- Exercise goal -
Transcribe exactly, please, the lines from the one containing "Image resolution: width=1546" through the end of the records below, and leave out the pictures.

Segment Start: Input for this task

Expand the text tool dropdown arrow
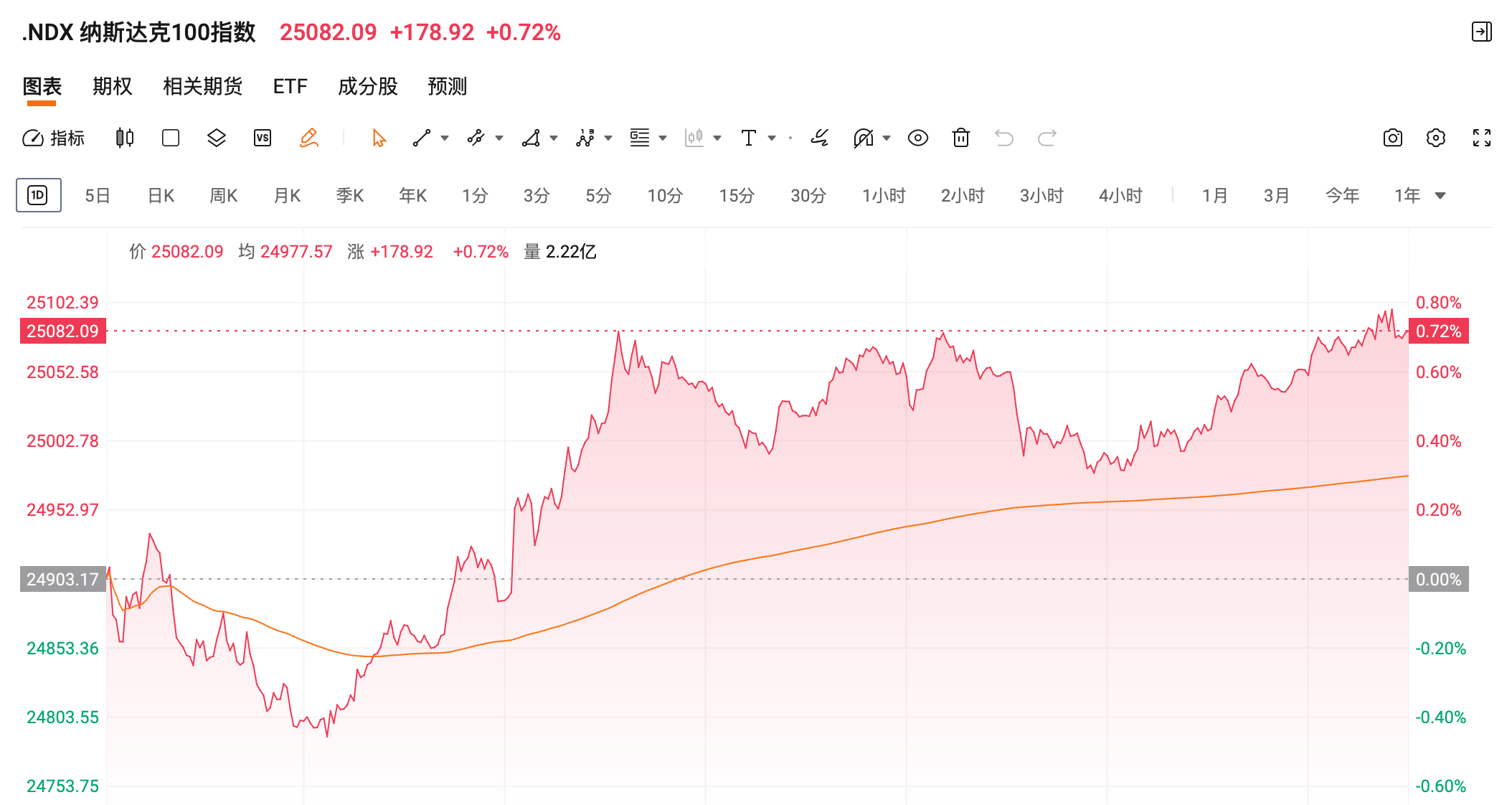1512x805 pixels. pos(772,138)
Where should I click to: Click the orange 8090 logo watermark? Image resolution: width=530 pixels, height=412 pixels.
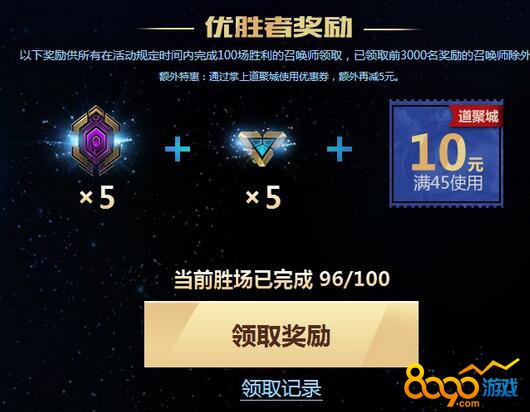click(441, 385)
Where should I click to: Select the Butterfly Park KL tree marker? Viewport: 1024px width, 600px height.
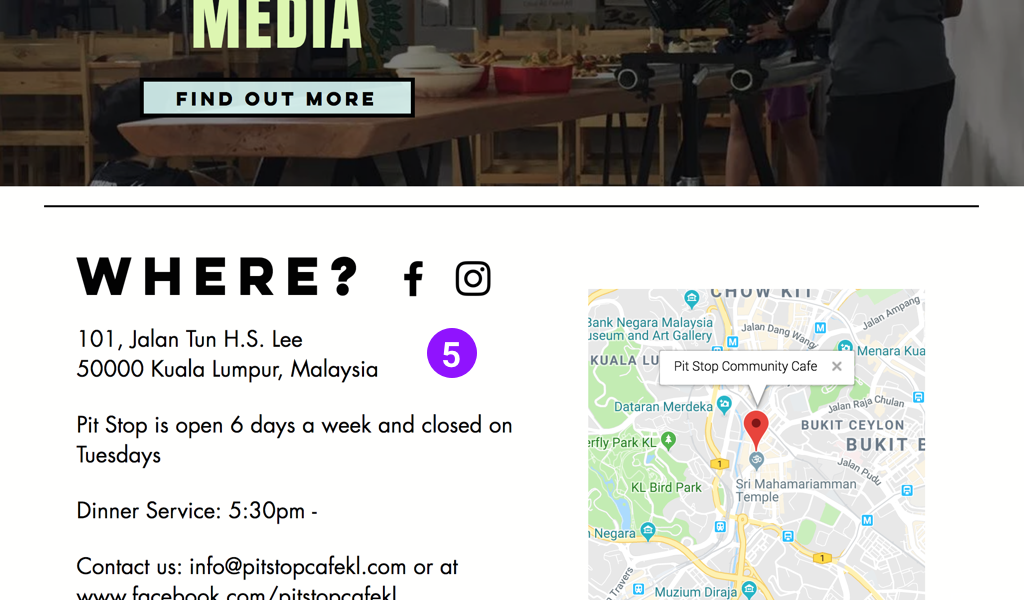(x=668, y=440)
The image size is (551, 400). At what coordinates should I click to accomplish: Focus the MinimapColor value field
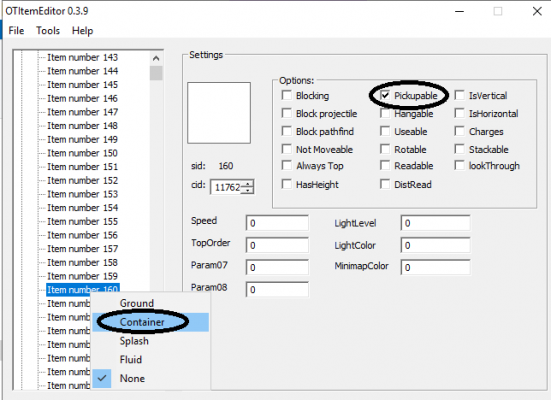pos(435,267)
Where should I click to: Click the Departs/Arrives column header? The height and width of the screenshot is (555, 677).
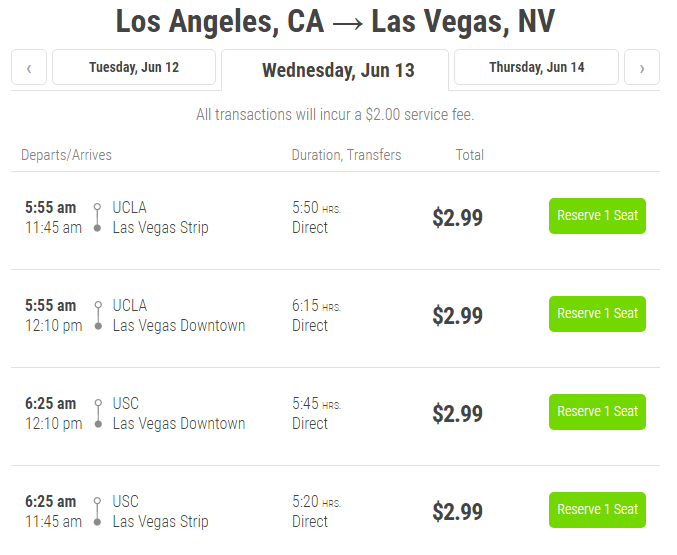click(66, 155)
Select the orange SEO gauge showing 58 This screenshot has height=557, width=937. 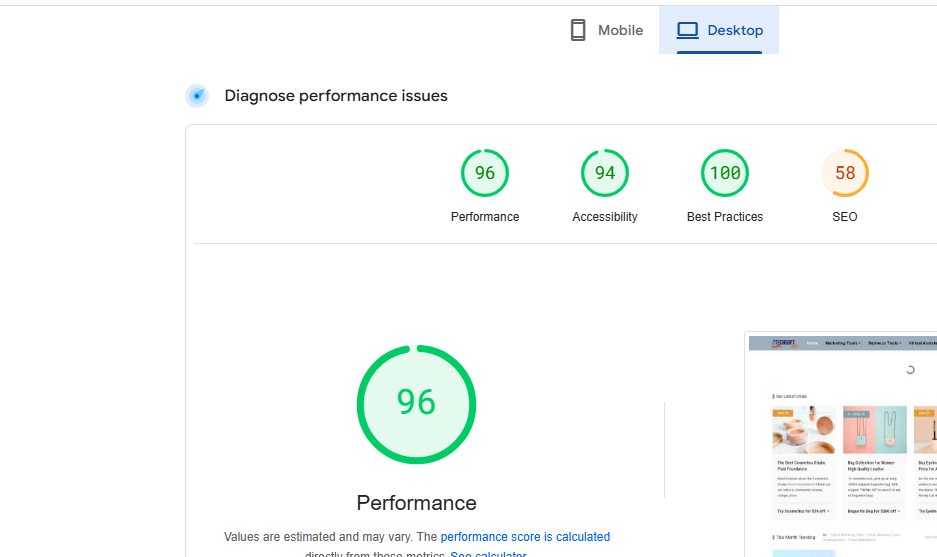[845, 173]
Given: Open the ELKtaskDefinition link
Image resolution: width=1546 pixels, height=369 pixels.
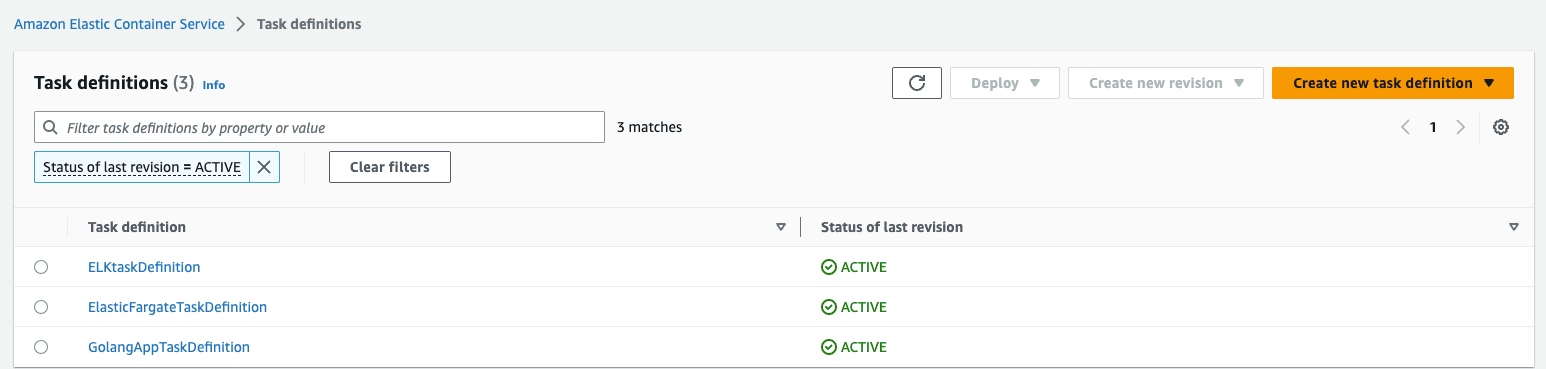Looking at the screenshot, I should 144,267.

Segment End: Input for this task

- Task result -
Image resolution: width=1546 pixels, height=369 pixels.
Looking at the screenshot, I should 144,267.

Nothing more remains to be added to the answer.